● YOUR OBJECTIVE
Word-for-word transcription is needed for all of the entries.
━━━━━ INFORMATION PROVIDED
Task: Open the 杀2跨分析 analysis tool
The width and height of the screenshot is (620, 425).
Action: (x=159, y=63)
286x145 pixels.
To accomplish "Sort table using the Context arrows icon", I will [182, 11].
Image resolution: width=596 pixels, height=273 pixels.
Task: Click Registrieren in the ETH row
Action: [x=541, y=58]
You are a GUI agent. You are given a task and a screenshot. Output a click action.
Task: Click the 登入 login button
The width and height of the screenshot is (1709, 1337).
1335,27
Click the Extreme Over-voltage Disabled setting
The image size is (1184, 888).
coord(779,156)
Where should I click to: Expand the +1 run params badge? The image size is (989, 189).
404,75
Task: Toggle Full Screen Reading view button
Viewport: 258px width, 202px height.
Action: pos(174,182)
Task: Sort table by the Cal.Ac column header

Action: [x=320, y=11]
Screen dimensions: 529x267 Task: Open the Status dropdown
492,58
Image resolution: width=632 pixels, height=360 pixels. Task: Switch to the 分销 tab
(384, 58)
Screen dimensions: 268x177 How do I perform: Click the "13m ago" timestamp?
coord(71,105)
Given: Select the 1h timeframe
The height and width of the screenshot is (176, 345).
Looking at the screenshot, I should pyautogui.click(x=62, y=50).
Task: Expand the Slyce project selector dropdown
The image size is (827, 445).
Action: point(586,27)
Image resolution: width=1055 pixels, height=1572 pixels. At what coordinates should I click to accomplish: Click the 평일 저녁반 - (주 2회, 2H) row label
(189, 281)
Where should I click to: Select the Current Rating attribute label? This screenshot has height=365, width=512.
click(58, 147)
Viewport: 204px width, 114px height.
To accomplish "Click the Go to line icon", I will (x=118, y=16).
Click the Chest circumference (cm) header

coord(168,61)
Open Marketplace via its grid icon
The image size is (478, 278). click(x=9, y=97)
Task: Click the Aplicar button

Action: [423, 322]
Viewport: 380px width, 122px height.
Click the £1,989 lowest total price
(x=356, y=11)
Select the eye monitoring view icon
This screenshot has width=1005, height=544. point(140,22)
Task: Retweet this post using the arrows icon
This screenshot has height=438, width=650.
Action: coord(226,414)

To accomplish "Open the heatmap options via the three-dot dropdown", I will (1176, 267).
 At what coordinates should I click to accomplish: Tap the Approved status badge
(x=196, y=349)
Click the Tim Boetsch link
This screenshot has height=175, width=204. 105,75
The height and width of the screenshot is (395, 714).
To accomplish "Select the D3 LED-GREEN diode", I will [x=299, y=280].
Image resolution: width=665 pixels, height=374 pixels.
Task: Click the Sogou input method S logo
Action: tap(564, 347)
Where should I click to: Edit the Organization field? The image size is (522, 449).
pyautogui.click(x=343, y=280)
━━━━━━━━━━
● WRITTEN ANSWER
Task: Open the 杀2跨分析 analysis tool
The width and height of the screenshot is (620, 425).
Action: (x=159, y=63)
286x145 pixels.
To accomplish "Sort table using the Context arrows icon", I will [182, 11].
Image resolution: width=596 pixels, height=273 pixels.
Task: Click Registrieren in the ETH row
Action: [x=541, y=58]
You are a GUI agent. You are given a task and a screenshot. Output a click action.
Task: Click the 登入 login button
The width and height of the screenshot is (1709, 1337).
1335,27
Click the Extreme Over-voltage Disabled setting
The image size is (1184, 888).
coord(779,156)
Where should I click to: Expand the +1 run params badge? The image size is (989, 189).
404,75
Task: Toggle Full Screen Reading view button
Viewport: 258px width, 202px height.
Action: pos(174,182)
Task: Sort table by the Cal.Ac column header

Action: [x=320, y=11]
Screen dimensions: 529x267 Task: Open the Status dropdown
492,58
Image resolution: width=632 pixels, height=360 pixels. Task: Switch to the 分销 tab
(384, 58)
Screen dimensions: 268x177 How do I perform: Click the "13m ago" timestamp?
coord(71,105)
Given: Select the 1h timeframe
The height and width of the screenshot is (176, 345).
Looking at the screenshot, I should pyautogui.click(x=62, y=50).
Task: Expand the Slyce project selector dropdown
The image size is (827, 445).
Action: point(586,27)
Image resolution: width=1055 pixels, height=1572 pixels. At what coordinates should I click to accomplish: Click the 평일 저녁반 - (주 2회, 2H) row label
(189, 281)
Where should I click to: Select the Current Rating attribute label? This screenshot has height=365, width=512.
click(58, 147)
Viewport: 204px width, 114px height.
To accomplish "Click the Go to line icon", I will (x=118, y=16).
Click the Chest circumference (cm) header

coord(168,61)
Open Marketplace via its grid icon
The image size is (478, 278). click(x=9, y=97)
Task: Click the Aplicar button

Action: [423, 322]
Viewport: 380px width, 122px height.
Click the £1,989 lowest total price
(x=356, y=11)
Select the eye monitoring view icon
This screenshot has width=1005, height=544. point(140,22)
Task: Retweet this post using the arrows icon
This screenshot has height=438, width=650.
Action: coord(226,414)

To accomplish "Open the heatmap options via the three-dot dropdown", I will (1176, 267).
 At what coordinates should I click to accomplish: Tap the Approved status badge
(x=196, y=349)
Click the Tim Boetsch link
This screenshot has height=175, width=204. 105,75
The height and width of the screenshot is (395, 714).
To accomplish "Select the D3 LED-GREEN diode", I will [x=299, y=280].
Image resolution: width=665 pixels, height=374 pixels.
Task: Click the Sogou input method S logo
Action: tap(564, 347)
Where should I click to: Edit the Organization field? The image size is (522, 449).
pyautogui.click(x=343, y=280)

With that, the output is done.